──────── EXCERPT PROVIDED

Later, during my meditation with the prayer circle, after I explored my heart chakra, I took a journey through my own body. I looked for the blocks, those shadows that shun the light. The shadows are always on my right, including my brain.  I played with the possibility of light and watched what it would bring for me. A landscape opened before me, textured by gentle hills. I stood tall upon one, ready to climb the next. I was so tall, I almost doubted the vision. I almost laughed. How could I be this giant who had conquered fear? Still I let it play out, and watched as I crested the next hill and took flight. My body found its form, naked, it became light. From my back I sprouted wings.

Letting Go

When I was in the fifth grade I had a dream that I was falling. I awoke in the early hours of the morning to the sound of my voice calling for my parents. My jaw was twisted out of shape from the impact of diving head-first into the pine floor of my bedroom from the four-foot height of my bunk-bed. Blood was already filling my mouth from the hole my tooth had left under my bottom lip. My fear of falling off my home-made bunk bed without a railing had been realized.

────────────────
──────── AVAILABLE DATA

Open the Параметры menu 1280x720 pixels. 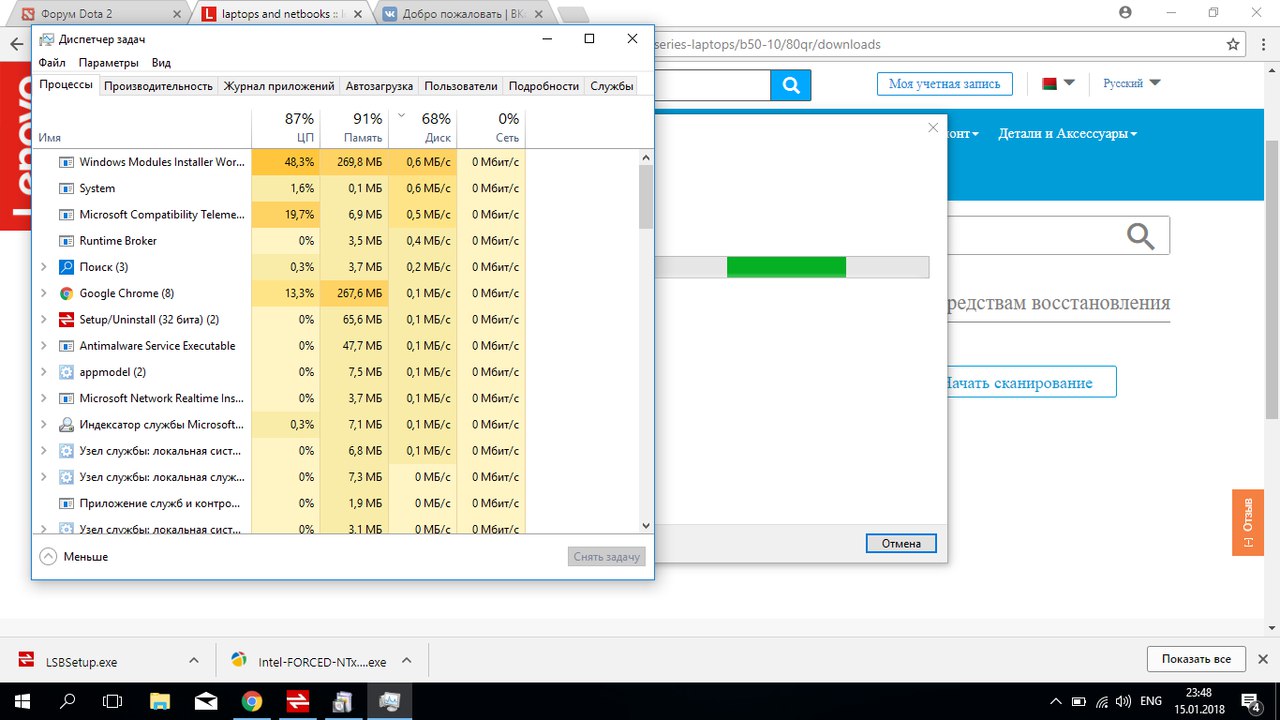coord(108,63)
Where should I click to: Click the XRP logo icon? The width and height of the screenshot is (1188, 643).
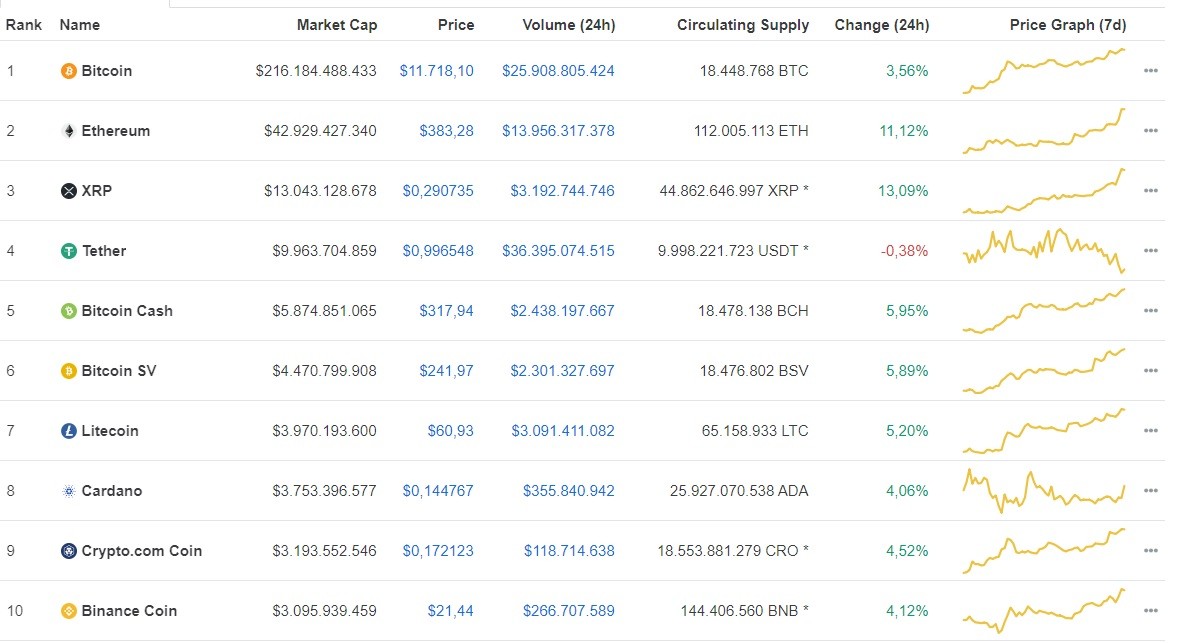tap(68, 191)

────────────────

PROBLEMS AND TASKS:
1 – From the excerpt, extract the passage from "Later, during my" to "I sprouted wings.", copied word for word.
2 – List every hyphenated word that appears in the excerpt.

RESULTS OF THE EXERCISE:
1 –
Later, during my meditation with the prayer circle, after I explored my heart chakra, I took a journey through my own body. I looked for the blocks, those shadows that shun the light. The shadows are always on my right, including my brain.  I played with the possibility of light and watched what it would bring for me. A landscape opened before me, textured by gentle hills. I stood tall upon one, ready to climb the next. I was so tall, I almost doubted the vision. I almost laughed. How could I be this giant who had conquered fear? Still I let it play out, and watched as I crested the next hill and took flight. My body found its form, naked, it became light. From my back I sprouted wings.

2 –
head-first
four-foot
bunk-bed
home-made